**Task to complete:** Output the lines from the start of the items through the line containing "Task: Click on", both included, as a JSON list of strings with one string per line, skipping any blank lines.

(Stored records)
◇ ◇ ◇ ◇

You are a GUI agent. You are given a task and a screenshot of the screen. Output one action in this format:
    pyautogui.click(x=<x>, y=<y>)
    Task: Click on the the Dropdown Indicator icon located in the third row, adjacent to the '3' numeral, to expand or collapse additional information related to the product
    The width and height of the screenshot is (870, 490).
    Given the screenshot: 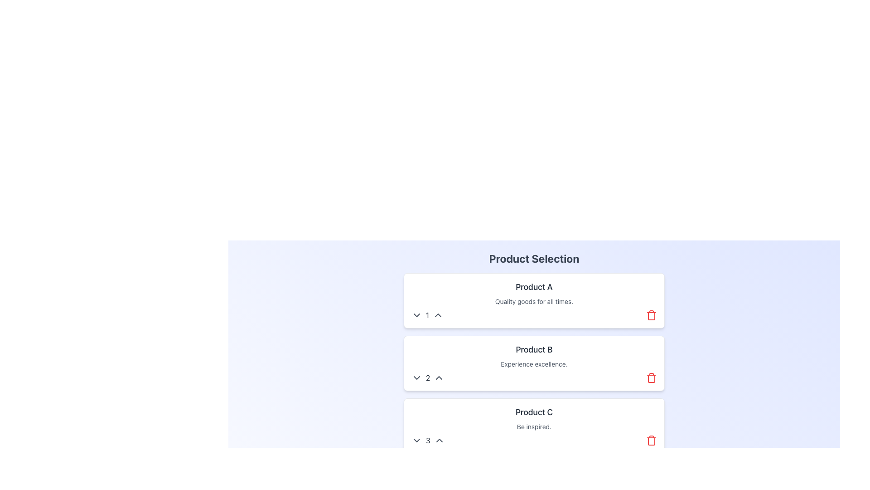 What is the action you would take?
    pyautogui.click(x=417, y=440)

◇ ◇ ◇ ◇

**Task output:**
[
  "You are a GUI agent. You are given a task and a screenshot of the screen. Output one action in this format:",
  "    pyautogui.click(x=<x>, y=<y>)",
  "    Task: Click on the the Dropdown Indicator icon located in the third row, adjacent to the '3' numeral, to expand or collapse additional information related to the product"
]